Content starts

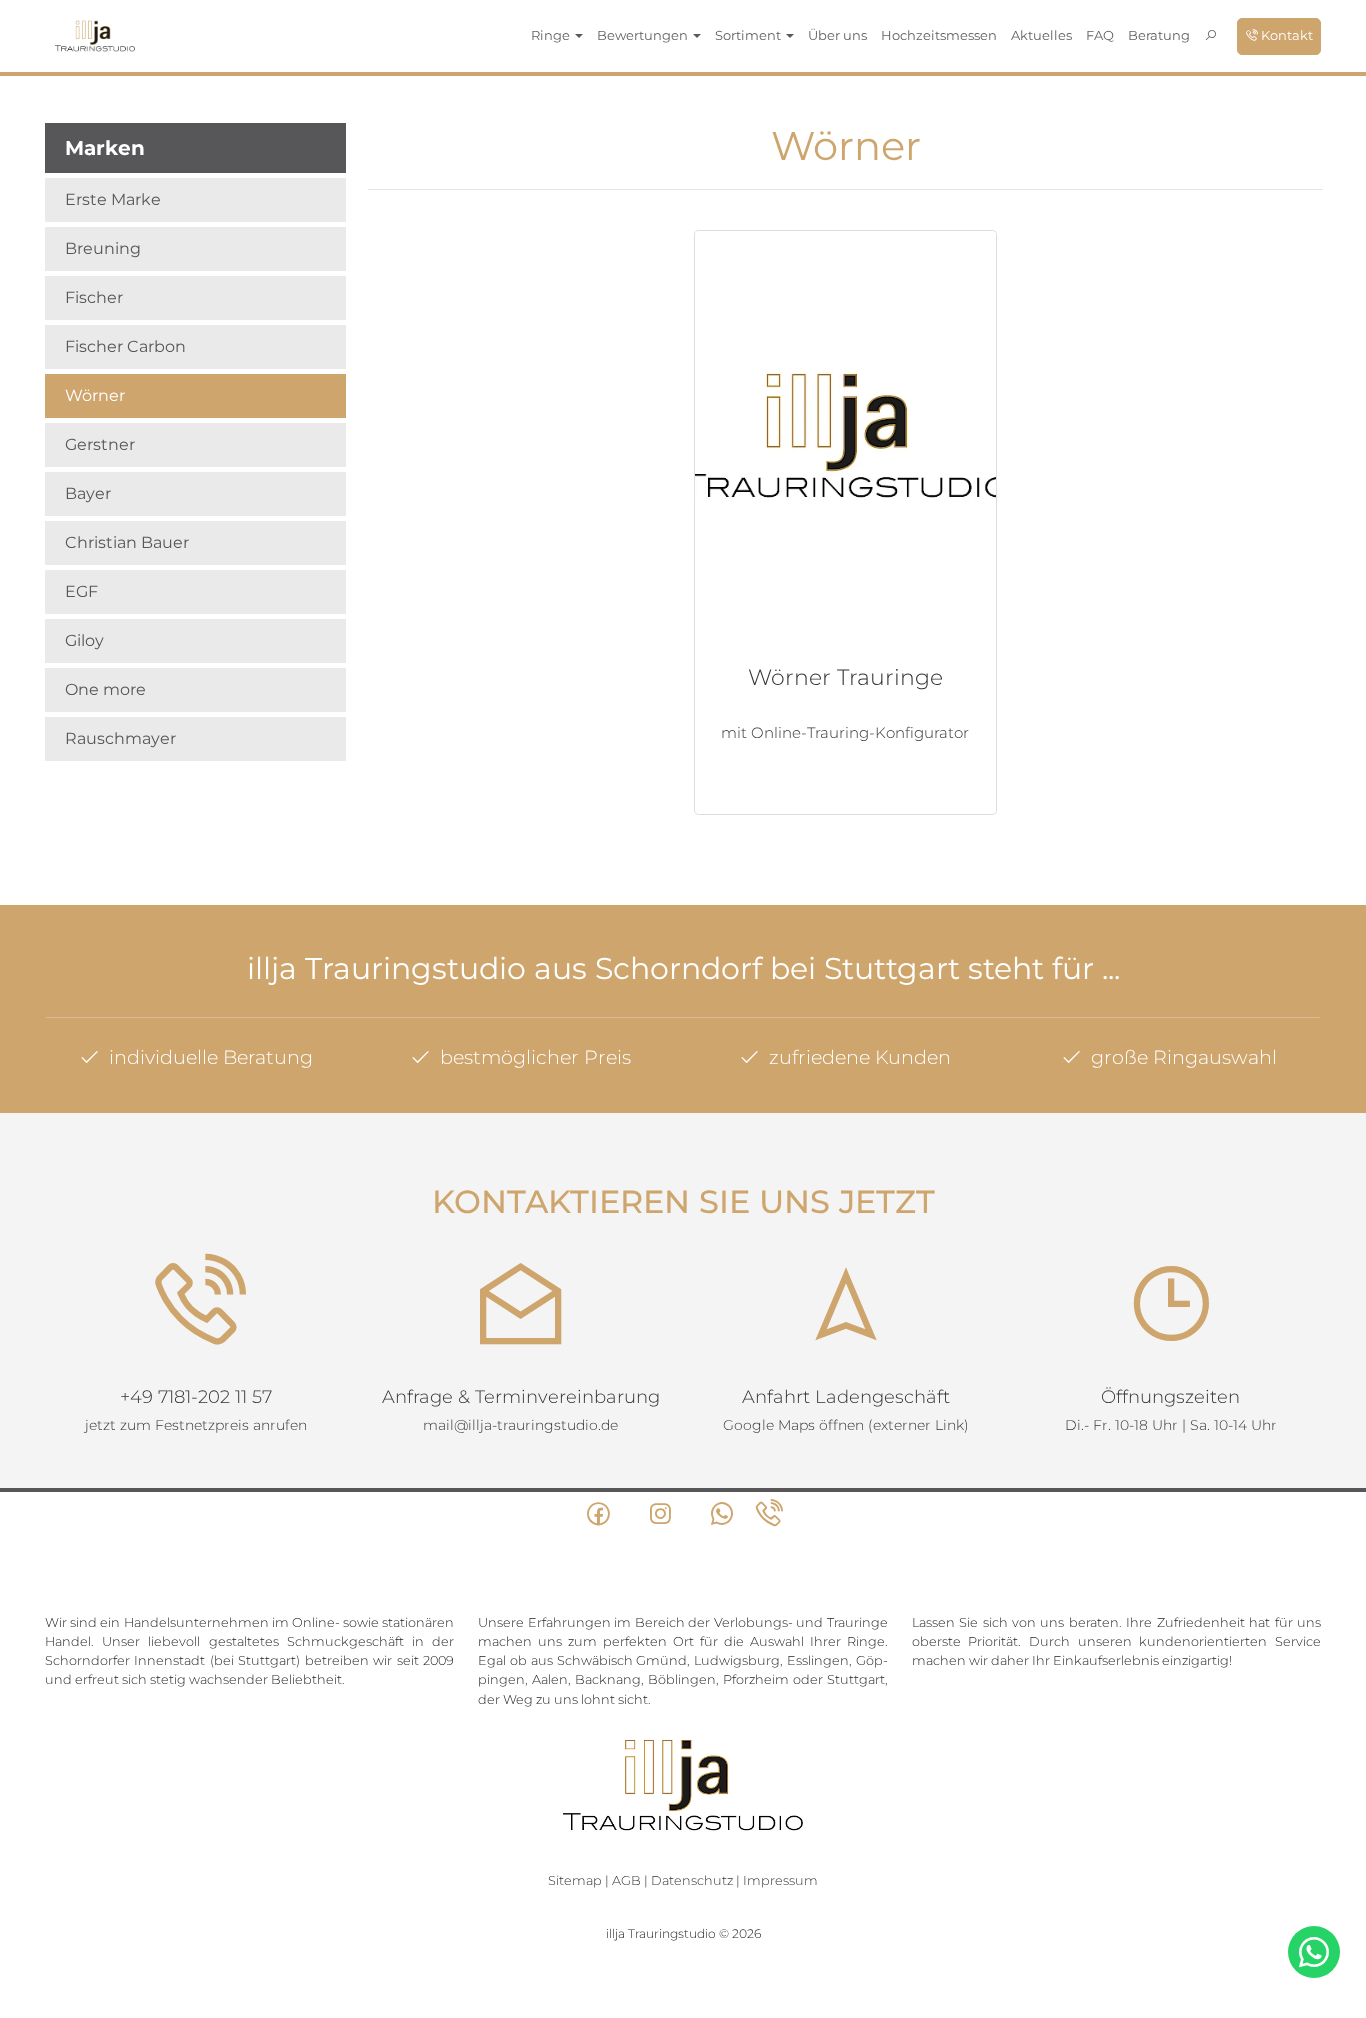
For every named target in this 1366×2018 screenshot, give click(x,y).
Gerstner (100, 444)
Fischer (94, 297)
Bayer (88, 493)
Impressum (780, 1880)
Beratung (1159, 35)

Content ends

» **WHAT TO PRODUCE**: Every line of the data above is to be repeated exactly; the images are to be left out.

» **SOLVED PROBLEM**:
For every named target in this 1366×2018 screenshot, give click(x,y).
Gerstner (100, 444)
Fischer (94, 297)
Bayer (88, 493)
Impressum (780, 1880)
Beratung (1159, 35)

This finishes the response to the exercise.